If you could choose between an 00'/01' Bowtech Mighty Mite or an 03 Fred Bear BuckMasters G2 what would it be and why? On the fence about which one to choose.


----------



## Kelly Johnson (May 22, 2005)

Mighty Mite all day long.


----------



## Michihunter (Jan 8, 2003)

JWHunter said:


> If you could choose between an 00'/01' Bowtech Mighty Mite or an 03 Fred Bear BuckMasters G2 what would it be and why? On the fence about which one to choose.

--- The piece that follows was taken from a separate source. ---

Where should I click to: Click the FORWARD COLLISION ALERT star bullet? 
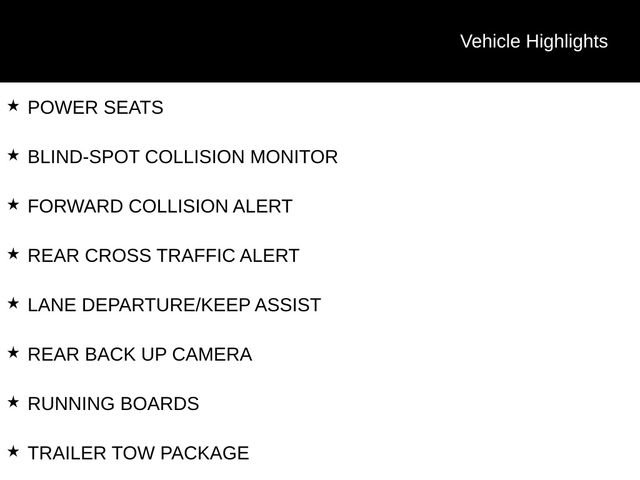coord(13,204)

The Mighty Mite (along with the Tech 29) are some of my alltime favorite bows (I still own a MM). It holds like a bow several inches longer and has speed to burn. If you're a treestand hunter you will love the maneuverability of it. I'm a bit biased here but depending on the cost, I'd certainly pick the Bowtech over the Bear. One thing I would definitely recommend if possible is shooting them both and seeing which one you prefer.


----------



## JWHunter (Oct 19, 2007)

Thanks for the input, how do you guys feel about an 01' G3 from Bowtech?


----------



## sbooy42 (Mar 6, 2007)

mighty mite


----------



## john warren (Jan 25, 2005)

being a huge fan of fred bear and the bear archery company i would take their bow. 
i must qualify that with the fact that i am still shooting a 1981 bear grizzly 2 and see no reason to change bows ,,,untill my cable wears out,,, just can't get parts anymore.


----------



## Michihunter (Jan 8, 2003)

JWHunter said:


> Thanks for the input, how do you guys feel about an 01' G3 from Bowtech?


Aside from the looks, the G3 was a great shooting bow. I'd still choose the MM over it though.


----------



## Christian (Feb 23, 2004)

Not me, I'd choose the G3 all day long.(Because I am selling it)


----------